Chapter 19 — The Tape, and Errors as Data

The final piece of Ingle’s “knowing you’re right” story is observability: the language is built so that what your program does, and what the compiler thinks of it, are available as structured data — not just text for a human to squint at.

The execution tape

Run any program with --tape (or --emit=trace) and Ingle writes a tape: one JSON object per executed instruction, in order, recording the function, the instruction offset, the opcode, the source line, and a snapshot of the value stack at that moment.

inglec --tape program.ig
{"fn":"main","ip":0,"op":"CONST","line":6,"stack":[]}
{"fn":"main","ip":2,"op":"CALL","line":6,"stack":[3]}
{"fn":"dbl","ip":0,"op":"GET_LOCAL","line":4,"stack":[3]}
{"fn":"dbl","ip":2,"op":"GET_LOCAL","line":4,"stack":[3,3]}

It’s observer-only — recording a tape never changes how the program runs — and it costs essentially nothing when you don’t ask for it. You can read it yourself to follow a run step-by-step, or hand it to a tool (or an AI) to debug a run as data. When a contract is violated, a structured contract_violation event lands on this same tape, so a spec failure isn’t a dead end — it’s a record of exactly what happened, on what values.

Errors as data

Compile errors get the same treatment. By default they’re written for humans, in your program’s own terms, with a fix suggestion — you’ve seen plenty in this book. But add --diagnostics=json and every error comes out as a JSON object instead:

inglec --emit=run --diagnostics=json prog.ig
{"severity":"error","file":"prog.ig","line":5,"col":16,"message":"use of 'a' after it was moved","near":null,"help":"a move transfers ownership; pass it without `move` to borrow it instead, or make a copy before the move","note":{"line":4,"col":21,"message":"value moved here"}}

Same information as the friendly text version — file, line, column, message, a help fix, and a secondary note pointing at the related location — but as a structure a program can parse and act on without scraping strings.

A run-time fault, as data

Run-time failures get the same treatment. When an Err reaches main unhandled — or a contract or refinement is violated — Ingle stops with a structured fault that carries the offending value as data and pins it to a true file:line:col:

struct IoErr { code: int  path: string }

fn load() -> Result<int, IoErr> {
    return Err(IoErr { code: 5, path: "/etc/data" })
}

fn main() -> Result<int, IoErr> {
    let bytes = load()?
    return Ok(bytes)
}
error[unhandled_error]: an Err returned by main was never handled
  --> prog.ig (in main)
  why:    a Result that reaches main must be handled (match its Err), not left to propagate out
  values: error = IoErr { code: 5, path: "/etc/data" }
  hint:   match the Result and handle the Err arm (or have main do something with the error)

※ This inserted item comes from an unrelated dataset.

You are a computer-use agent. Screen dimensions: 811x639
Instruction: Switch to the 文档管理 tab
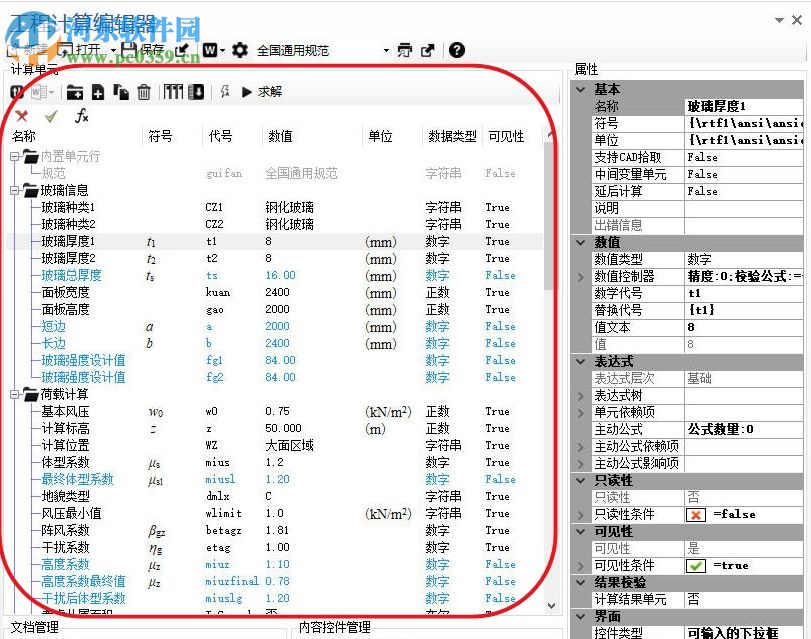point(32,627)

The values: line is the error’s payload, walked field by field and rendered as data — not an opaque blob but the IoErr you actually returned, nested strings quoted. A scalar Err like Err("disk offline") prints just as plainly. Whoever reads the fault — a person or a model — gets the real error to act on, not a pointer to chase.

Why would a language make its errors and traces machine-readable? Because Ingle is built LLM-first — for a world where a lot of code is written and run by models — and a model works better with “here is precisely what’s wrong, as data, and here’s the fix” than with prose it has to parse. Everything in this part — contracts as specs, fuzzing into counterexamples, deterministic replay, the tape, JSON diagnostics — serves the same structured feedback loop, one a machine or a human can close on its own.

Fireside trivia. Ingle’s tape is emitted from inside the VM’s instruction dispatch, so it grows automatically with every new opcode — the trace can’t fall behind the language, because emitting it is part of how the language runs. Observability that’s built in rather than bolted on tends to look like paranoia right up until the first time it saves your afternoon.